═══ Selected extract

Last updated by Jeff Hajek on May 30, 2019

Great Lean practitioners and change agents know the same thing about implementing kaizen that a carpenter does about his trade. You have to use the right tool for the right job. When building cabinets, a woodworker relies on tools other than his hammer.

Lean companies should look to tools other than the week-long kaizen project when implementing Lean. Unfortunately, for many people, kaizen, has become synonymous with ‘five day improvement event’. These projects may also be known as Kaizen blitzes, Rapid Improvement Workshops, or something similar.

Common sense dictates that there will also be some projects that need more than a week to resolve; some will need less. It follows that a single tool won’t be right for every situation.

In truth, the term kaizen doesn’t just refer to week-long projects. It also means the practice of making a change for the better. Week-long projects are one way of implementing kaizen. On the spot improvements, or individual projects are others. Perhaps a work area is chronically messy. Simply marking a location and placing a trash can in the area is kaizen.

══════

** Brief 1 **
Within the listing, rename "trash icon" to "bin icon" in the lines between the one holding "Given: Open workflow version history" and the one holding "(x=957, y=1382)", inclusive. Keep everything else unchanged and return only those lines.

═══ Input for this task

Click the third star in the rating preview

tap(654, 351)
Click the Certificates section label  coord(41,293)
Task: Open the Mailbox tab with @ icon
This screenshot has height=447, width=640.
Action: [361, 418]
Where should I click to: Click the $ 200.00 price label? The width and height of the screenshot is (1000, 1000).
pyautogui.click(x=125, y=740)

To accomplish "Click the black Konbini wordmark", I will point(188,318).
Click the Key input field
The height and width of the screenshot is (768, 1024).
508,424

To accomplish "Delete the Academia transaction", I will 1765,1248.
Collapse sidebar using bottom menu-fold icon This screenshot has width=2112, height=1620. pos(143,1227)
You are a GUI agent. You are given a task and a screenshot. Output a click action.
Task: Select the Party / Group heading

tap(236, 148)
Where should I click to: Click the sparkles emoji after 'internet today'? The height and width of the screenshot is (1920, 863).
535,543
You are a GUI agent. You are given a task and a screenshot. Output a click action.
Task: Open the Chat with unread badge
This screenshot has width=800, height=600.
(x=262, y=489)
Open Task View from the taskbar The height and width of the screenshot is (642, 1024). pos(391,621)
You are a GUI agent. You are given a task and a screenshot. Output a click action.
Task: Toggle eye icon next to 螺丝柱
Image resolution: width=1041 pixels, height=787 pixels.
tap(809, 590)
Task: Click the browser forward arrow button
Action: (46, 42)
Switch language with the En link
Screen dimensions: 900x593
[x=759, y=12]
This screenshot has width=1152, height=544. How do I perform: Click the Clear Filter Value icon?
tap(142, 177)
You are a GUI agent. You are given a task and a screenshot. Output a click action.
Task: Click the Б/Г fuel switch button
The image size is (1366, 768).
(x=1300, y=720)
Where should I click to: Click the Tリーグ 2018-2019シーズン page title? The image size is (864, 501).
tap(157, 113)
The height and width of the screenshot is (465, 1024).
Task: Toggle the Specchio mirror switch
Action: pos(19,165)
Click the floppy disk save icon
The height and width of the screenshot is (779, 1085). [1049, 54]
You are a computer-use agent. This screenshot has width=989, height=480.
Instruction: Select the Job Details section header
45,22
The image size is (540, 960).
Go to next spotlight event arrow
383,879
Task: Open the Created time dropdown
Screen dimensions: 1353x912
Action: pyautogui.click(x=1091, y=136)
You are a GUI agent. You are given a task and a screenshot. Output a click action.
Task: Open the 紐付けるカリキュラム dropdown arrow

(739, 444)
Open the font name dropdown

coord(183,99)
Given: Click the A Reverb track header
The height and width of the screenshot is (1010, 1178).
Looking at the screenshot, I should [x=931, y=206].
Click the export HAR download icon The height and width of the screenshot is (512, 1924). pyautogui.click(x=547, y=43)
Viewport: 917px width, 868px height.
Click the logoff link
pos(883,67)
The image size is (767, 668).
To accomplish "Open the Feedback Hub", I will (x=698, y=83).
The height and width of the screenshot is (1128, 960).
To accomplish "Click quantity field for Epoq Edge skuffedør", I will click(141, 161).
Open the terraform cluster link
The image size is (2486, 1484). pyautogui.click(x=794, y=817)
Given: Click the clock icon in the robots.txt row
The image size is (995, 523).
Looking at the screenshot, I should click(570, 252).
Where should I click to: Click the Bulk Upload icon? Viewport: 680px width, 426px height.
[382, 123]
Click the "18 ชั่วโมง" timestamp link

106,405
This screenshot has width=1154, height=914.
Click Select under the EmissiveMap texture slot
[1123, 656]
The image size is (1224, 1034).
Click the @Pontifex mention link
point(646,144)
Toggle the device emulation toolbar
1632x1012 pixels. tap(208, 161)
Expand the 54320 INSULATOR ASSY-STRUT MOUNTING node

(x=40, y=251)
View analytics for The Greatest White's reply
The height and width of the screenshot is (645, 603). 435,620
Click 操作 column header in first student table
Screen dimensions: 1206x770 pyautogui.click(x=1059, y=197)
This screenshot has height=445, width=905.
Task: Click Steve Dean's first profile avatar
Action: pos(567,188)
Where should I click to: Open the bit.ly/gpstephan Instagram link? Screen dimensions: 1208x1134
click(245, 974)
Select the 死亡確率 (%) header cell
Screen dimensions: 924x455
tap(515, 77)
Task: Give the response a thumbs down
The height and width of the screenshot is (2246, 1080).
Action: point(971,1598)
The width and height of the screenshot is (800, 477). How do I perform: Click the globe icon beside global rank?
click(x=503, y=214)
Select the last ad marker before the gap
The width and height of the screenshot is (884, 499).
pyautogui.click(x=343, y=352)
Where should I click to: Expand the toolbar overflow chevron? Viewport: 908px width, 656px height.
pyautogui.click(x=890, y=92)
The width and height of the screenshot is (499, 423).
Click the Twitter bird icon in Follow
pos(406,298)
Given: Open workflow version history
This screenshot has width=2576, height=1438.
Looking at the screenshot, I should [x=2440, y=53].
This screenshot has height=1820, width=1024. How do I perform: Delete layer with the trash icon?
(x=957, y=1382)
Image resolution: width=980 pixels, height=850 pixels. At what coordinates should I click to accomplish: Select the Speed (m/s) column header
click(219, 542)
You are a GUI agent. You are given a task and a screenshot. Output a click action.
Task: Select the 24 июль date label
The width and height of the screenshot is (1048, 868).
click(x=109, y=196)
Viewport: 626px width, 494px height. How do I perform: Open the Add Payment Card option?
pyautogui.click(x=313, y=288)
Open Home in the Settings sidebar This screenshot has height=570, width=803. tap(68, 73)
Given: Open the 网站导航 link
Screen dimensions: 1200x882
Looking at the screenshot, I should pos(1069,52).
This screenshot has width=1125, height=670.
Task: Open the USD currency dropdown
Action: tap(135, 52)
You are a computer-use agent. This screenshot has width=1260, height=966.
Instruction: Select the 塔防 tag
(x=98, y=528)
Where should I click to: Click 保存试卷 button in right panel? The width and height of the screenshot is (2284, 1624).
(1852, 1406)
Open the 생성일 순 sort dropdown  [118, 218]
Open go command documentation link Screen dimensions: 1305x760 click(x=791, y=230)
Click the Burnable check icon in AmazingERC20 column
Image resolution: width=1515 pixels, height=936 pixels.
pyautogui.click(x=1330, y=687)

══════

** Brief 2 **
Reproduce verbatim the part of the passage on kaizen between "Common sense dictates" and "for every situation.", inclusive.

** Complete response 1 **
Given: Open workflow version history
This screenshot has width=2576, height=1438.
Looking at the screenshot, I should [x=2440, y=53].
This screenshot has height=1820, width=1024. How do I perform: Delete layer with the bin icon?
(x=957, y=1382)

** Complete response 2 **
Common sense dictates that there will also be some projects that need more than a week to resolve; some will need less. It follows that a single tool won’t be right for every situation.